Cara-cara tersebut yakni:
-Membiasakan hidup sehat
-Makan makanan sehat
-Tidur cukup
-Olahraga
-Membiasakan diri berpikir lebih positif
-Hadapi dan selesaikan masalah yang ada
-Lebih bersyukur
-Usahakan punya support system yang baik
-Cari pertolongan profesional (psikiatri/psikolog) jika diperlukan.
Sebaliknya, jika kondisi kesehatan mental dibiarkan terganggu maka dapat memicu gangguan yang lebih serius seperti yang terjadi pada ODGJ.

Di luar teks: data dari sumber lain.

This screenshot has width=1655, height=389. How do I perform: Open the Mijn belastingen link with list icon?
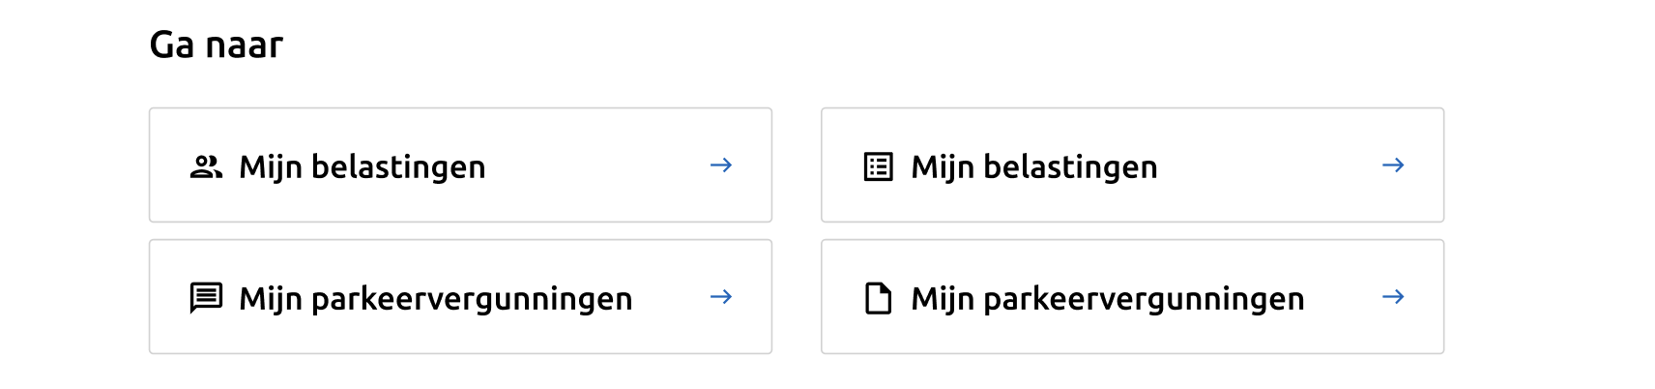coord(1034,167)
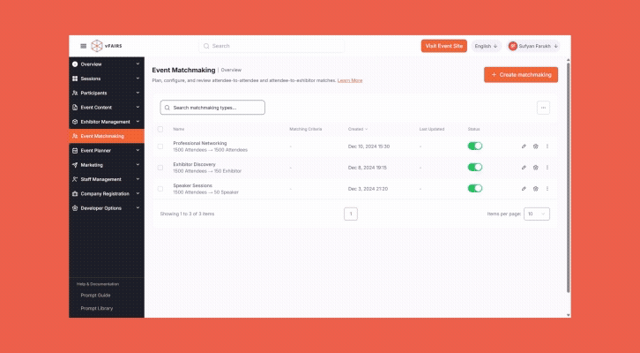Toggle the Speaker Sessions status switch
Screen dimensions: 640x353
pyautogui.click(x=475, y=188)
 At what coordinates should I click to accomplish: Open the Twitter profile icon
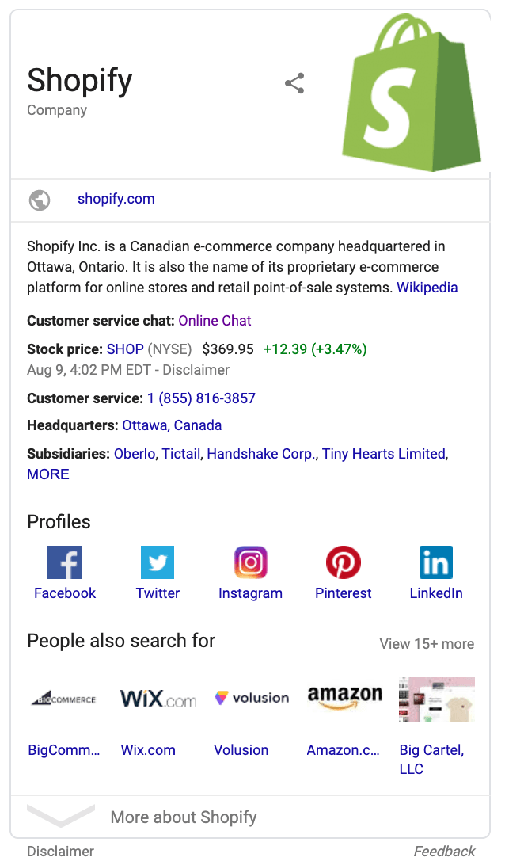[x=158, y=562]
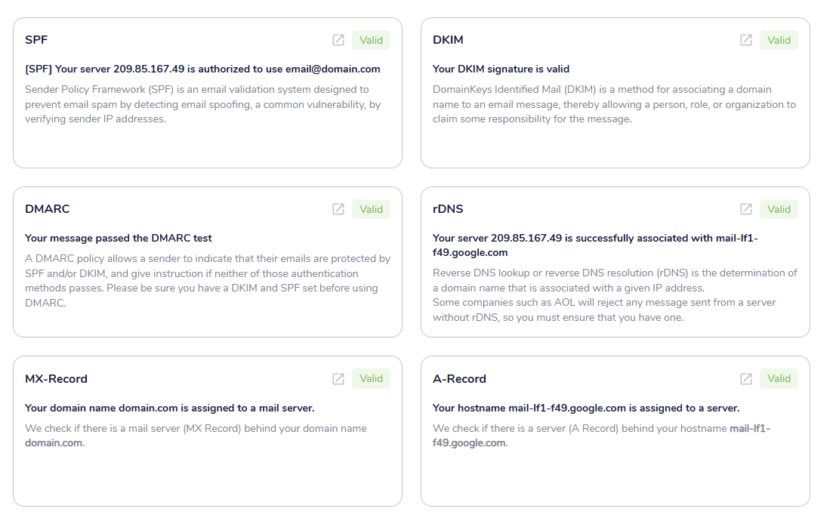Image resolution: width=836 pixels, height=524 pixels.
Task: Open the DKIM card external link icon
Action: tap(746, 40)
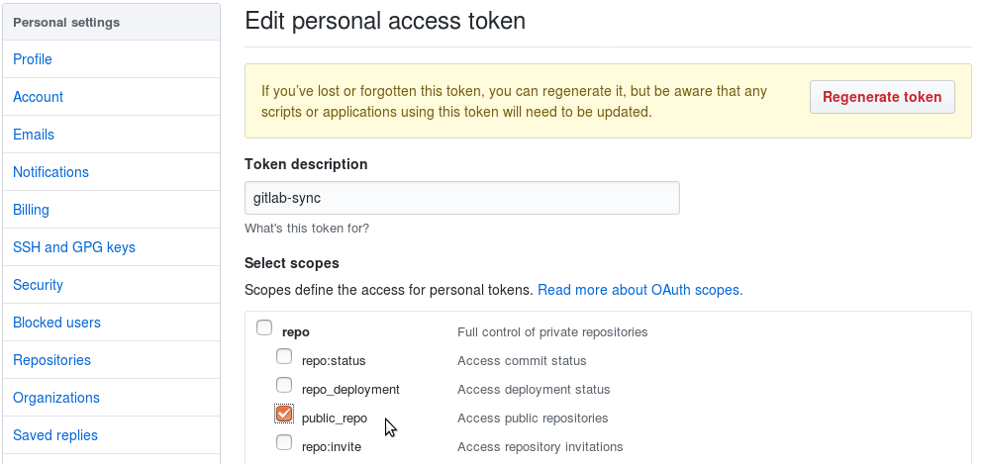Go to Saved replies
The width and height of the screenshot is (985, 464).
55,435
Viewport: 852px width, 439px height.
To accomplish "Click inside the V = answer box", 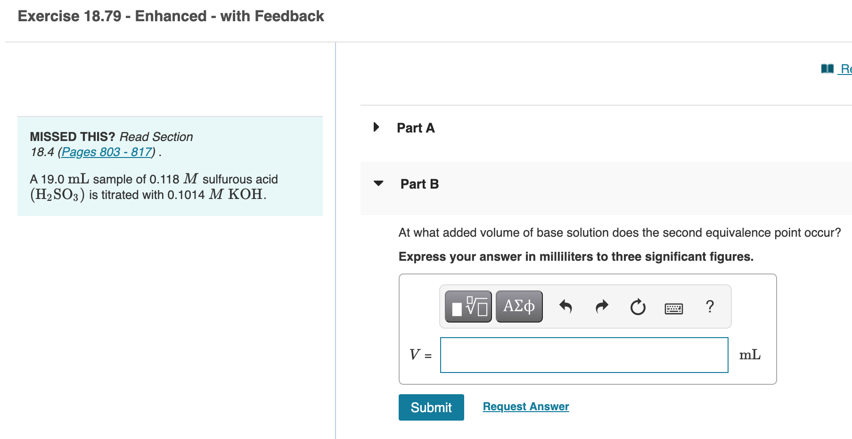I will click(583, 355).
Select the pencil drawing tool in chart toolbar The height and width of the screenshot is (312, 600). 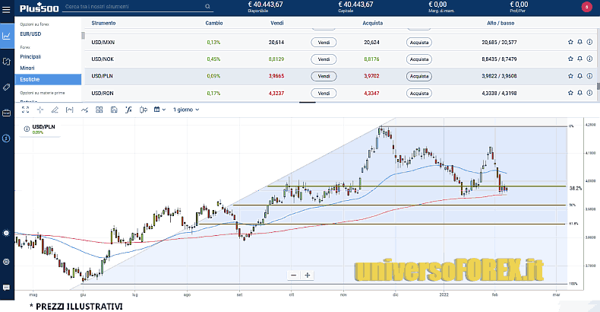point(54,110)
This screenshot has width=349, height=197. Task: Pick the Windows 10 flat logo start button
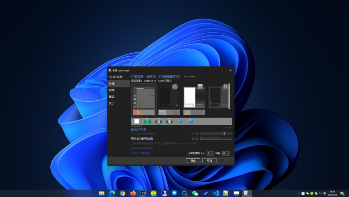[180, 122]
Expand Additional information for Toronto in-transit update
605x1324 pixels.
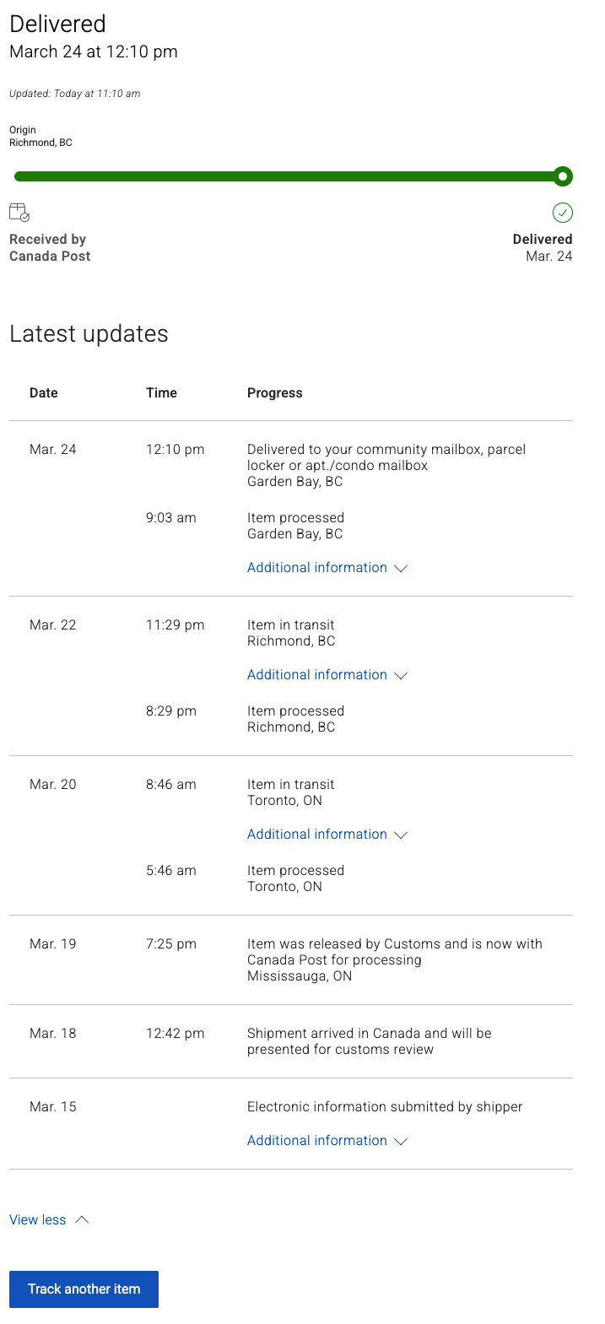click(327, 835)
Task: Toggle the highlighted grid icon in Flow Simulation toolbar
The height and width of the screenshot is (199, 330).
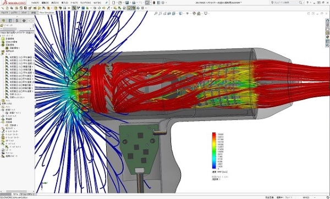Action: point(74,8)
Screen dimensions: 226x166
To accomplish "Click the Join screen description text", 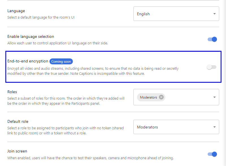I will (90, 158).
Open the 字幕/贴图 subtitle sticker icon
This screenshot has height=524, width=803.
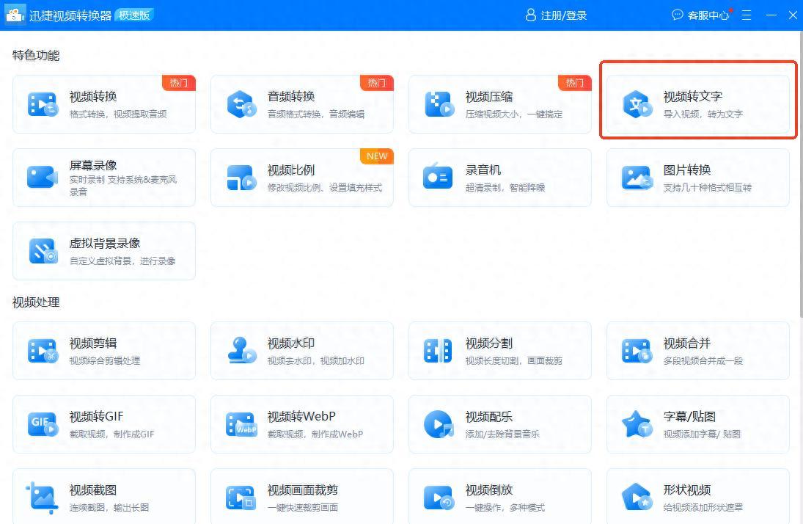coord(637,424)

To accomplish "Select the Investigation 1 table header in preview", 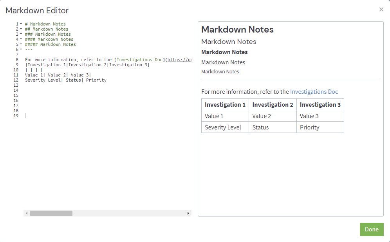I will [225, 104].
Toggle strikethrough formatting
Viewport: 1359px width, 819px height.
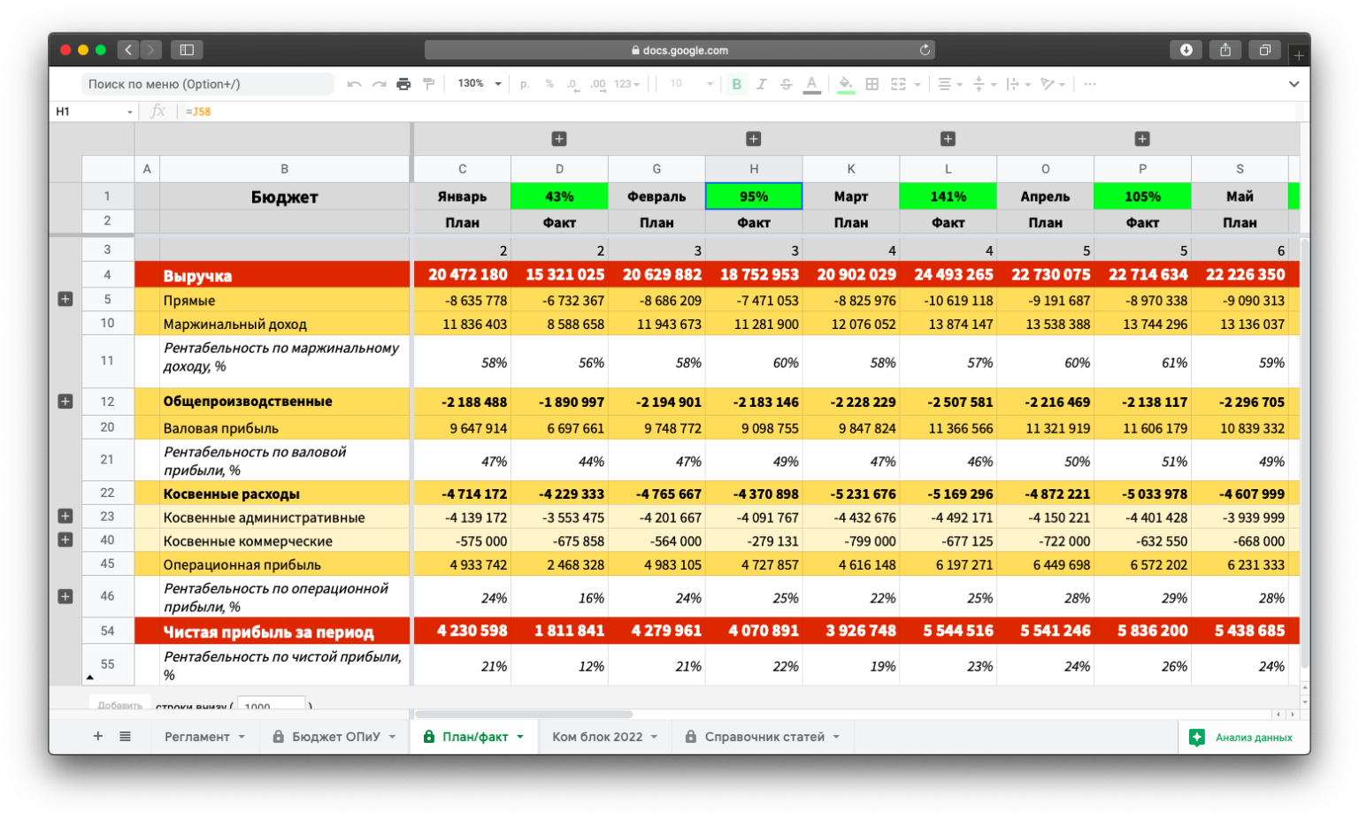(786, 84)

Di Indonesia sendiri, ODGJ masih menghadapi masalah seperti kurang tersedianya rumah sakit jiwa. Saat ini belum semua provinsi mempunyai rumah sakit jiwa sehingga tidak semua orang dengan gangguan jiwa mendapatkan pengobatan sebagaimana mestinya.
Hal ini disampaikan oleh Direktur Pencegahan dan Pengendalian Masalah Kesehatan Jiwa dan Napza Dr. Celestinus Eigya Munthe.
Masalah Lainnya
Menurut Celestinus, kurangnya jumlah rumah sakit jiwa atau RSJ bukan satu-satunya permasalahan ODGJ. Permasalahan lain adalah terbatasnya sarana prasarana dan tingginya beban akibat masalah gangguan jiwa.
“Masalah sumber daya manusia profesional untuk tenaga kesehatan jiwa juga masih sangat kurang, karena sampai hari ini jumlah psikiater sebagai tenaga profesional untuk pelayanan kesehatan jiwa kita hanya mempunyai 1.053 orang,” ucapnya dalam keterangan pers, Selasa (12/10/2021).
Artinya, satu psikiater melayani sekitar 250 ribu penduduk. Menurutnya, ini suatu beban yang sangat besar dalam upaya meningkatkan layanan kesehatan jiwa di Indonesia, sambungnya.
Tak hanya itu, masalah kesehatan jiwa di Indonesia juga terkendala stigma dan diskriminasi dari masyarakat awam.
“Kita sadari bahwa sampai hari ini kita mengupayakan suatu edukasi kepada masyarakat dan tenaga profesional lainnya agar dapat menghilangkan stigma dan diskriminasi terhadap orang dengan gangguan jiwa, serta pemenuhan hak asasi manusia kepada orang dengan gangguan jiwa,” tutur Celestinus.